AgeBooth: Controllable Facial Aging and Rejuvenation via Diffusion Models
Shihao Zhu, Bohan Cao, Ziheng Ouyang, Zhen Li, Peng-Tao Jiang, Qibin Hou
TL;DR
AgeBooth tackles controllable facial aging with identity preservation in diffusion-based text-to-image generation. It introduces a two-pronged approach: few-shot age-specific finetuning with LoRA adapters to embed aging concepts, and a training-free LoRA and prompt fusion framework using SVD-based fusion (SVDMix) plus prompt interpolation to achieve smooth, continuous age transitions while maintaining identity via an ID adapter. The method yields accurate age control and high-quality, identity-consistent portraits across ages from a single reference image, outperforming prior editing-based approaches in both age accuracy (via MiVOLO) and aesthetics (via LAION predictor). Extensive ablations and cross-backbone evaluations demonstrate the robustness of the aging interpolation and the practical, plug-in nature of AgeBooth for personalized diffusion-based generation.
Abstract
Recent diffusion model research focuses on generating identity-consistent images from a reference photo, but they struggle to accurately control age while preserving identity, and fine-tuning such models often requires costly paired images across ages.
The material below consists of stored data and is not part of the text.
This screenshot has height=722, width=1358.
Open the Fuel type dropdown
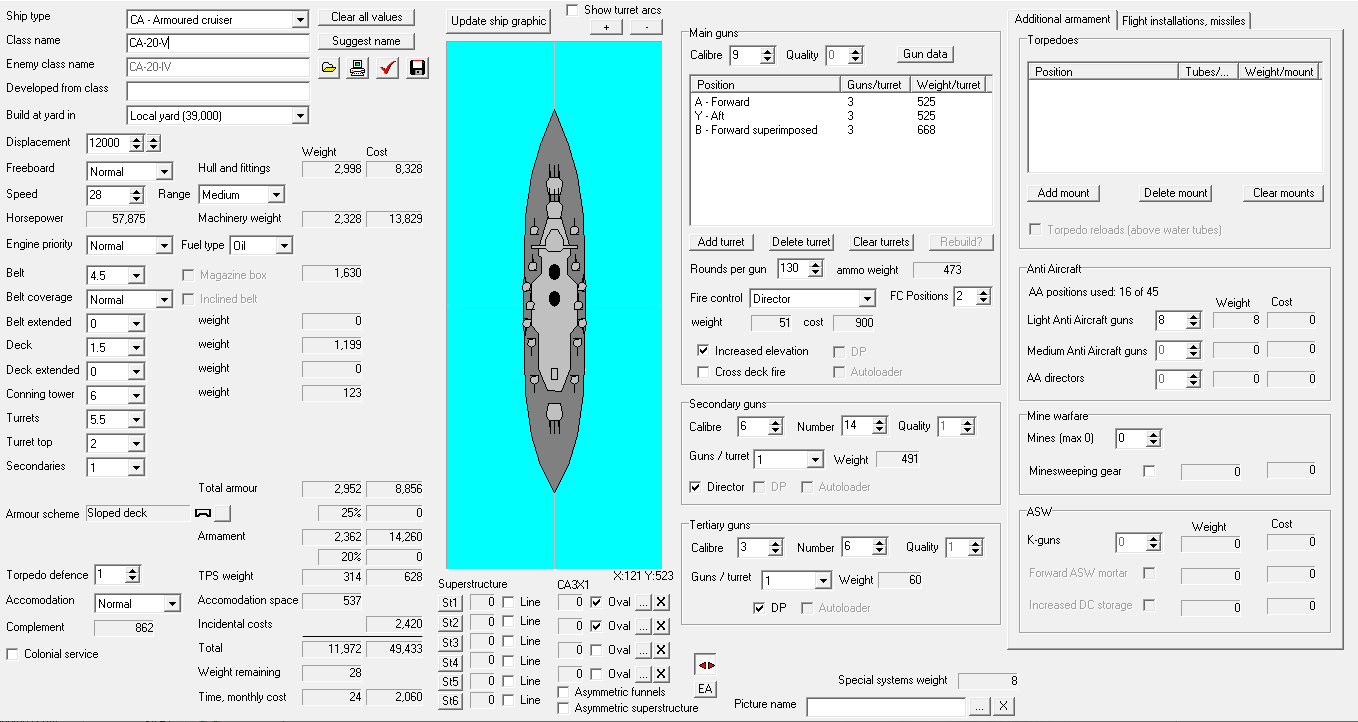click(x=284, y=246)
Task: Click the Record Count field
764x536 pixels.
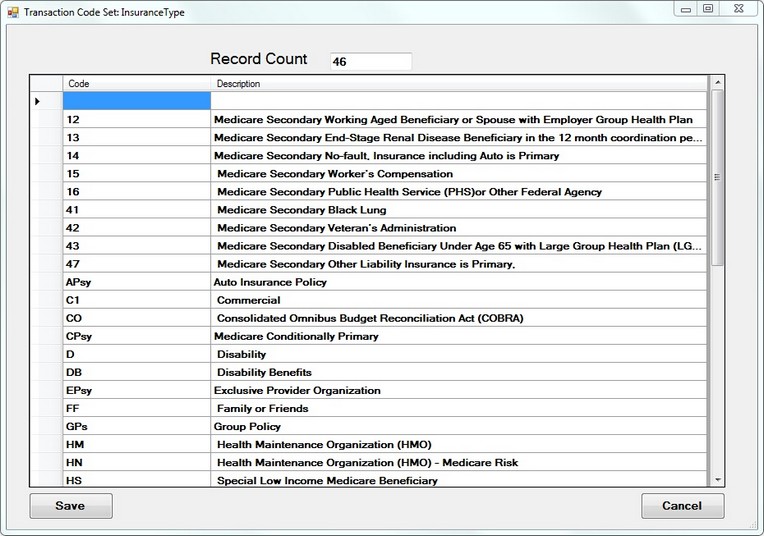Action: coord(370,62)
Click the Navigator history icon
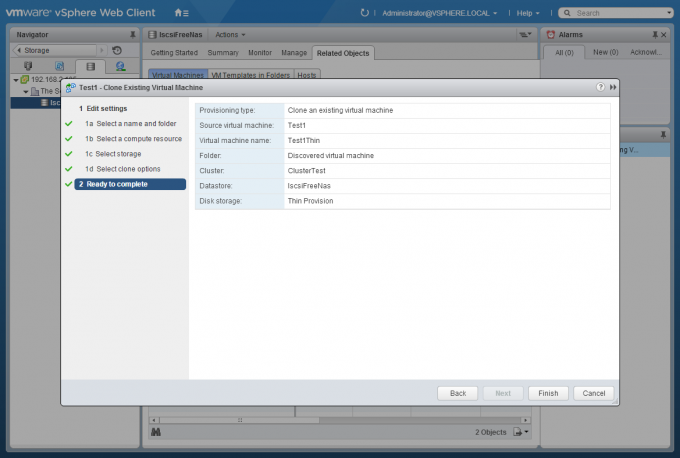This screenshot has height=458, width=680. point(117,50)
In this paper, we propose AgeBooth, a novel age-specific finetuning approach that can effectively enhance the age control capability of adapterbased identity personalization models without the need for expensive age-varied datasets. To reduce dependence on a large amount of age-labeled data, we exploit the linear nature of aging by introducing age-conditioned prompt blending and an age-specific LoRA fusion strategy that leverages SVDMix, a matrix fusion technique. These techniques enable high-quality generation of intermediate-age portraits. Our AgeBooth produces realistic and identity-consistent face images across different ages from a single reference image. Experiments show that AgeBooth achieves superior age control and visual quality compared to previous state-of-the-art editing-based methods.